From the Back Cover

Sep 1941

“The Casualties Were Small”

When Winton Aerodrome was bombed
The “Casualties were small”
Just your son, and my son, and little widow Brown’s son,
The youngest of them all.

And your son was your eldest lad,
Handsome and straight and tall.
A model for your younger sons,
Beloved by you all.

And Mrs Brown’s, her youngest boy
Her sole support, and stay.
So like his father, all her joy
Was quenched, on that dark day.

And mine, my only son and pride
So loved and dear to all.
The blast of bombs spread far and wide
Tho’ “the casualties were small”.

May Hill began to keep a Diary not long after the outbreak of the Second
World War. The strategically important East Coast area of Lincolnshire
around Skegness had been transformed from a bustling holiday centre to an
armed encampment. Butlins became ‘HMS Royal Arthur’ a huge Royal Navy
training centre, RAF air bases sprang up throughout ‘Bomber County’ and
soldiers were billeted in the villages including May’s Chapel St Leonards.

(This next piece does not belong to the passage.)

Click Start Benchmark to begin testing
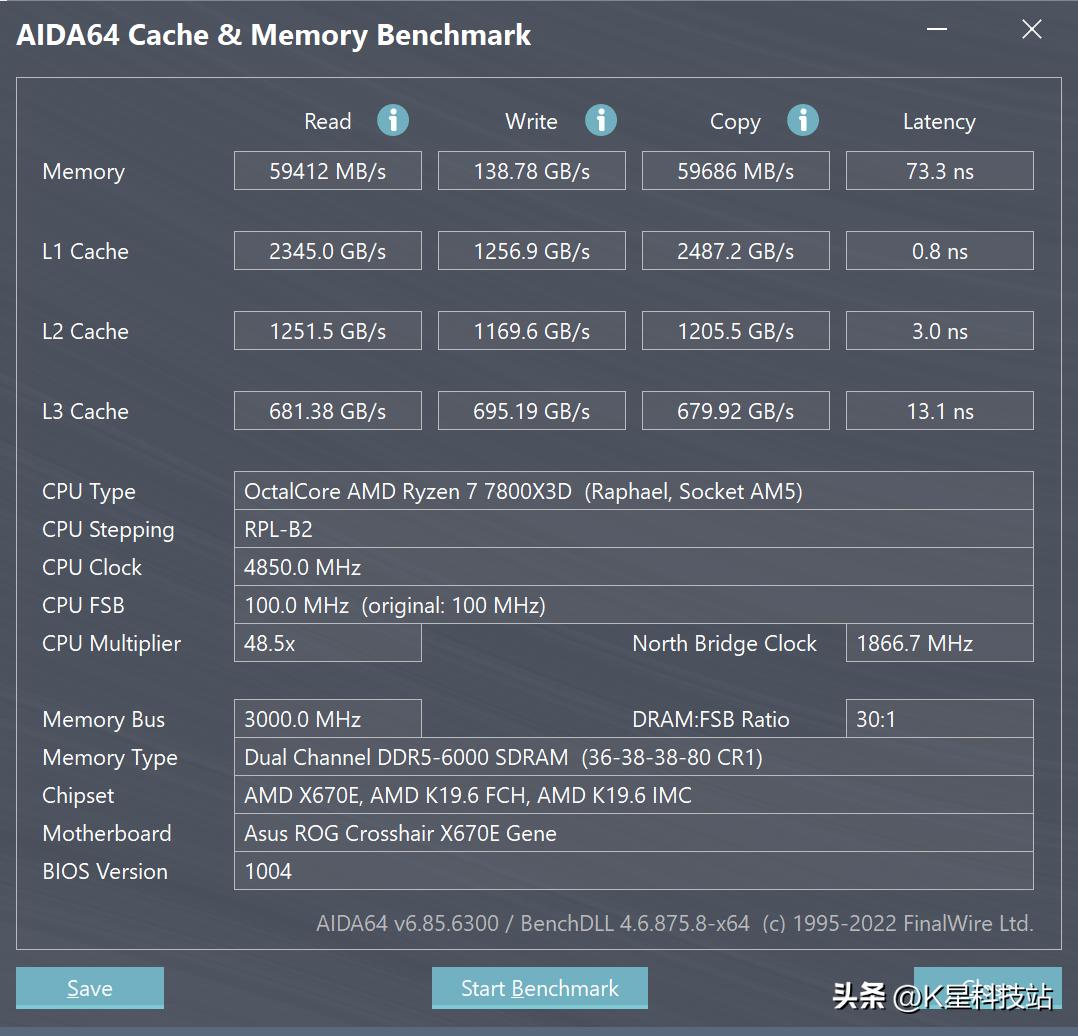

May’s son Ron volunteered for the RAF and May started to express her
thoughts and prayers in verse. The poem “The Casualties Were Small”
reveals her worst fears as his exposure to danger increased even
before being posted abroad.

As the War continued, May maintained her eloquent record of family and
village life as well as the events of the War itself – including the sad loss
of three nephews and an early hint of victory with the ‘D-Day’ landings.